### [Extracted data]
----------------------------------------
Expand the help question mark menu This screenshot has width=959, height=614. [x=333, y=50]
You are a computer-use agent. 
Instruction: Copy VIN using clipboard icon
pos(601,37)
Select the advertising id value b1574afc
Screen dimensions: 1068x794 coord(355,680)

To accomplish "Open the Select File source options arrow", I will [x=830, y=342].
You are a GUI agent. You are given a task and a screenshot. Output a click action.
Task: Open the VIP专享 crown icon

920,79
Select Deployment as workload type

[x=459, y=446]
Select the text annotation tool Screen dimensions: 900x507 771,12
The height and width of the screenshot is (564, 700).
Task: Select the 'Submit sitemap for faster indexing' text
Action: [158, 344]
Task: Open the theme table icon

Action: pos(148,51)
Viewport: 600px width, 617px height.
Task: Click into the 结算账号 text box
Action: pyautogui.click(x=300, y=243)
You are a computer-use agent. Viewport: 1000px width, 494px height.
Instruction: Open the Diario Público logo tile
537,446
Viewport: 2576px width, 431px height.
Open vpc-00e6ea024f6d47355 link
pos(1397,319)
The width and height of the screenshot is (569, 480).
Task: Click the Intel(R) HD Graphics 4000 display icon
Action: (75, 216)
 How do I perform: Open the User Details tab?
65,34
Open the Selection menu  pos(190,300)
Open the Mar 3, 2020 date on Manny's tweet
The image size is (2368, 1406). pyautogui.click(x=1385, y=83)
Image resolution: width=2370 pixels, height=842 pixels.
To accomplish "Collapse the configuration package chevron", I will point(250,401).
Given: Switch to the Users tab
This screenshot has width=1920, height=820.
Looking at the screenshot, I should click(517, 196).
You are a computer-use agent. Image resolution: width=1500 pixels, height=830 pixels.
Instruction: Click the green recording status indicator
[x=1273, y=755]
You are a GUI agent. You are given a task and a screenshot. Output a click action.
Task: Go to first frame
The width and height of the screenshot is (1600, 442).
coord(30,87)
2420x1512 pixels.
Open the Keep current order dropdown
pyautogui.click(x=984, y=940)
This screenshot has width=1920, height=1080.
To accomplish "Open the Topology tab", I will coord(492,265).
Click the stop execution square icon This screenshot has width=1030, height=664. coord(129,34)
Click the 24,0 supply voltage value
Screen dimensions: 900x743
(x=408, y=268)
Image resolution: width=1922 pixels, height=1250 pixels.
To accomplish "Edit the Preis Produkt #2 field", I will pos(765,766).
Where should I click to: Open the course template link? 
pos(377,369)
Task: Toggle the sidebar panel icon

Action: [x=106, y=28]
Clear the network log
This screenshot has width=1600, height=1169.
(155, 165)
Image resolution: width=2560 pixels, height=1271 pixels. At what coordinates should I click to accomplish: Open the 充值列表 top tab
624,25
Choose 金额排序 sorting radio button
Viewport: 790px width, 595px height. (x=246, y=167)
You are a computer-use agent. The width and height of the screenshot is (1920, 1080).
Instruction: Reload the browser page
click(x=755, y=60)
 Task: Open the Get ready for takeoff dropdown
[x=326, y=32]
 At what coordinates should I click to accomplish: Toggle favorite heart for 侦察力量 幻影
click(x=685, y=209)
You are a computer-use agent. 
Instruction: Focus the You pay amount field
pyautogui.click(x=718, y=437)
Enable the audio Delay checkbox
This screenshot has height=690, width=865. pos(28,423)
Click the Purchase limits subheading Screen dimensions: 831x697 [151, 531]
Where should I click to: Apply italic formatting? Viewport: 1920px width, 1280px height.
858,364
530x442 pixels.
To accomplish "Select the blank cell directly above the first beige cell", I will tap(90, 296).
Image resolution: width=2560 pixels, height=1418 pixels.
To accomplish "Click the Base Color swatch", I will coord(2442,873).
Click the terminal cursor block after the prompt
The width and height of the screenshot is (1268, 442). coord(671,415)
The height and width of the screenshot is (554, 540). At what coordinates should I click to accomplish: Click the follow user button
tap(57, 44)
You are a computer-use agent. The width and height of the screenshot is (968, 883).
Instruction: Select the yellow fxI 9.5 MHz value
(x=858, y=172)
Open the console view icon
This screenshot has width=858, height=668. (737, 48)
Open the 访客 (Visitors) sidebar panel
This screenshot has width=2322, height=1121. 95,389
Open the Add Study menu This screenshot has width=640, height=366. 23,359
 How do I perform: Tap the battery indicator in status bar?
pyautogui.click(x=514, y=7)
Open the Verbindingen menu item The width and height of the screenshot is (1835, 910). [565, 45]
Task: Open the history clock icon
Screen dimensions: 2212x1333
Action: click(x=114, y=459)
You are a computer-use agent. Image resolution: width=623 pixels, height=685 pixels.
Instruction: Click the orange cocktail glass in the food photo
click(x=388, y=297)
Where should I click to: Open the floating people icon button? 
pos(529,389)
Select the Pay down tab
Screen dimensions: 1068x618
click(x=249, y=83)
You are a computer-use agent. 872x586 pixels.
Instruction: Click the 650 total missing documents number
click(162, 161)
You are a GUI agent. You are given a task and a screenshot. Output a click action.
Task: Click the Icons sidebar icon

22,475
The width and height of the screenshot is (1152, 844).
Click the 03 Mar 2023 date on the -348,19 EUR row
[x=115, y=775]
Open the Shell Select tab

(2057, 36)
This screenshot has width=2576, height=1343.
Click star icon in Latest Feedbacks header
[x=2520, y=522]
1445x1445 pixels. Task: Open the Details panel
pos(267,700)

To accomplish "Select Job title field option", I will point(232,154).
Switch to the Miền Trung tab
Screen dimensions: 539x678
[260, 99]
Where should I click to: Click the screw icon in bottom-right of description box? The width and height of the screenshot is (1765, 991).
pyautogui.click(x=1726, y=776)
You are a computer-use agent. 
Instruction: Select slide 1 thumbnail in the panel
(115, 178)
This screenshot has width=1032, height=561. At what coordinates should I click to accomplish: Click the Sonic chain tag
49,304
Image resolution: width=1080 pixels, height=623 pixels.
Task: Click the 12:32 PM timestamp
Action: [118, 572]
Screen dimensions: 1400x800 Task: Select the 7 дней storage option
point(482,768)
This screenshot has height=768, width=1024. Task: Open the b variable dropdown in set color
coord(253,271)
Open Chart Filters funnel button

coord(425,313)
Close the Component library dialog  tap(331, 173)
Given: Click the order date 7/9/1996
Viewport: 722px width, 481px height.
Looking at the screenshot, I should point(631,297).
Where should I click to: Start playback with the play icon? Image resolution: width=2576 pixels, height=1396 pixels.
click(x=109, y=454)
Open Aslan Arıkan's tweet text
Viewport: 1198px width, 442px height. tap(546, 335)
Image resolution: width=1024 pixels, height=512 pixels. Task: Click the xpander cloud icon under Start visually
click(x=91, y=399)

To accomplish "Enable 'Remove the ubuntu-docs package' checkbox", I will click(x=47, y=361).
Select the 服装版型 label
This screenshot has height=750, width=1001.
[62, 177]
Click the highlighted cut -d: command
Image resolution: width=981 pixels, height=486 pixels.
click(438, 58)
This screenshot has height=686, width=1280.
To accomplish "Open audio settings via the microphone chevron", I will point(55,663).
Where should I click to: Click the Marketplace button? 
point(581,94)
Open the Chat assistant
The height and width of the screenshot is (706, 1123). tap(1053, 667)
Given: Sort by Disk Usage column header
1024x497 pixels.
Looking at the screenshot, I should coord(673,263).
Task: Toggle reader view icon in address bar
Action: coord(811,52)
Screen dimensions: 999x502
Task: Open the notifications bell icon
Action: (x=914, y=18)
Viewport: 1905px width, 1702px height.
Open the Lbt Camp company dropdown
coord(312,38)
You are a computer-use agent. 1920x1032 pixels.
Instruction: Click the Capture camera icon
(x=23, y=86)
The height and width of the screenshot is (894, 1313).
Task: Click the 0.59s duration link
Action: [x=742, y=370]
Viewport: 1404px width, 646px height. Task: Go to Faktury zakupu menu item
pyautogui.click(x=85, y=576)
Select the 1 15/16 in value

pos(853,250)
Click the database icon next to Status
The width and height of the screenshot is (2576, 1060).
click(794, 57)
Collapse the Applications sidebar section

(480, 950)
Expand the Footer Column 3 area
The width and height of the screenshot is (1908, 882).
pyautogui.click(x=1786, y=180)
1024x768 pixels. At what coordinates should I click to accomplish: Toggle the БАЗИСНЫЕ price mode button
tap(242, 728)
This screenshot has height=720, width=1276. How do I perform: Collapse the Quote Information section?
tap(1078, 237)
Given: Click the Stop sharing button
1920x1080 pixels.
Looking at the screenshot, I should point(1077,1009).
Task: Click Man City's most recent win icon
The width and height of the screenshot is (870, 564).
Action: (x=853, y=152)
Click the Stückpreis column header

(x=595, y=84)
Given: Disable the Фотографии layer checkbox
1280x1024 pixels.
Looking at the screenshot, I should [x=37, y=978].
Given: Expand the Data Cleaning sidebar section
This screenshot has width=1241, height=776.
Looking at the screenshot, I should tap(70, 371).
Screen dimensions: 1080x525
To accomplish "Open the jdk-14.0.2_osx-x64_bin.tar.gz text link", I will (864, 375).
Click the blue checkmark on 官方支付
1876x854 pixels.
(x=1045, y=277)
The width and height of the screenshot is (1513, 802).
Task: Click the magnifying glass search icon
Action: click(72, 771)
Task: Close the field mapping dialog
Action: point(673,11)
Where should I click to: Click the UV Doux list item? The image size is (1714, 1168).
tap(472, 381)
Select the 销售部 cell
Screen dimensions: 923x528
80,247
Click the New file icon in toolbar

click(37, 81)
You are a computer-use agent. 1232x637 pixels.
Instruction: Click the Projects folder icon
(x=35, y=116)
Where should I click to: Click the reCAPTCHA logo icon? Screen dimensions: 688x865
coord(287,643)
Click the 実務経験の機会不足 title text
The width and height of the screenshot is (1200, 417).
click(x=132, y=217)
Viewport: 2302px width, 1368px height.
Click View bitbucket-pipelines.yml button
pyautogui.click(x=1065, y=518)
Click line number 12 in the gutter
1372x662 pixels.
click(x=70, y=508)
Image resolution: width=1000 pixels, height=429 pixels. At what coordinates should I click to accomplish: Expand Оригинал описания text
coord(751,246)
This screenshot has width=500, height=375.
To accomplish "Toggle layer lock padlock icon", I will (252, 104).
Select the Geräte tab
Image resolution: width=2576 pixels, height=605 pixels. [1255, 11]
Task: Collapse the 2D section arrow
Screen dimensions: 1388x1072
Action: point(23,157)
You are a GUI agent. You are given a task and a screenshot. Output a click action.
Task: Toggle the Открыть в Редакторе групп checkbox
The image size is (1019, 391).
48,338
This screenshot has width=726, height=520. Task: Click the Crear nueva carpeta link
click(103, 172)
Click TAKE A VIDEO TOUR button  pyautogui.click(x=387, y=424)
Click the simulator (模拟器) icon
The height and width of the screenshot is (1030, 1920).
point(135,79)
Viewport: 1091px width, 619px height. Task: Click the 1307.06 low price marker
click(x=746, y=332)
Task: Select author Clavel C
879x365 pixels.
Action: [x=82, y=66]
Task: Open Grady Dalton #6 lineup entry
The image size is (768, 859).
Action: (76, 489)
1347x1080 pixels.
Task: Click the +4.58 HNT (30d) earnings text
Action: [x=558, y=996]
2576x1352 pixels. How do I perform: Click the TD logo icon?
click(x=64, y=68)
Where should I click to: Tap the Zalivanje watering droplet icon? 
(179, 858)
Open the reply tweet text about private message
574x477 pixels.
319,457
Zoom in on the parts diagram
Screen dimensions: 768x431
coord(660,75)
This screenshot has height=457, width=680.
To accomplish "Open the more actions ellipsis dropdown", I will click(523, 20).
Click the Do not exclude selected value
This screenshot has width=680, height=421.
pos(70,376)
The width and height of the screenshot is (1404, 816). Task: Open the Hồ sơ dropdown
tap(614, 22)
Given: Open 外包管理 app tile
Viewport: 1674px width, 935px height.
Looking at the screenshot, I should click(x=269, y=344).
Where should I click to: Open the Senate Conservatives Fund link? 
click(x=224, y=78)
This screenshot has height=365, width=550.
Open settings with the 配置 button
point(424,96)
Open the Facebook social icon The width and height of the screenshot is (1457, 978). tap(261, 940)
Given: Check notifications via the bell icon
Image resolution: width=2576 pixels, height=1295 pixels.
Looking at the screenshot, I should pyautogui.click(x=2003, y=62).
----------------------------------------
### [Required task]
Rewrite the listing from its first line through the line containing "I will point(250,401).", changing every "Instruction" to "Directive" and leaving the rest as is.

### [Full solution]
Expand the help question mark menu This screenshot has width=959, height=614. [x=333, y=50]
You are a computer-use agent. 
Directive: Copy VIN using clipboard icon
pos(601,37)
Select the advertising id value b1574afc
Screen dimensions: 1068x794 coord(355,680)

To accomplish "Open the Select File source options arrow", I will [x=830, y=342].
You are a GUI agent. You are given a task and a screenshot. Output a click action.
Task: Open the VIP专享 crown icon

920,79
Select Deployment as workload type

[x=459, y=446]
Select the text annotation tool Screen dimensions: 900x507 771,12
The height and width of the screenshot is (564, 700).
Task: Select the 'Submit sitemap for faster indexing' text
Action: [158, 344]
Task: Open the theme table icon

Action: pos(148,51)
Viewport: 600px width, 617px height.
Task: Click into the 结算账号 text box
Action: pyautogui.click(x=300, y=243)
You are a computer-use agent. Viewport: 1000px width, 494px height.
Directive: Open the Diario Público logo tile
537,446
Viewport: 2576px width, 431px height.
Open vpc-00e6ea024f6d47355 link
pos(1397,319)
The width and height of the screenshot is (569, 480).
Task: Click the Intel(R) HD Graphics 4000 display icon
Action: (75, 216)
 How do I perform: Open the User Details tab?
65,34
Open the Selection menu  pos(190,300)
Open the Mar 3, 2020 date on Manny's tweet
The image size is (2368, 1406). pyautogui.click(x=1385, y=83)
Image resolution: width=2370 pixels, height=842 pixels.
To accomplish "Collapse the configuration package chevron", I will point(250,401).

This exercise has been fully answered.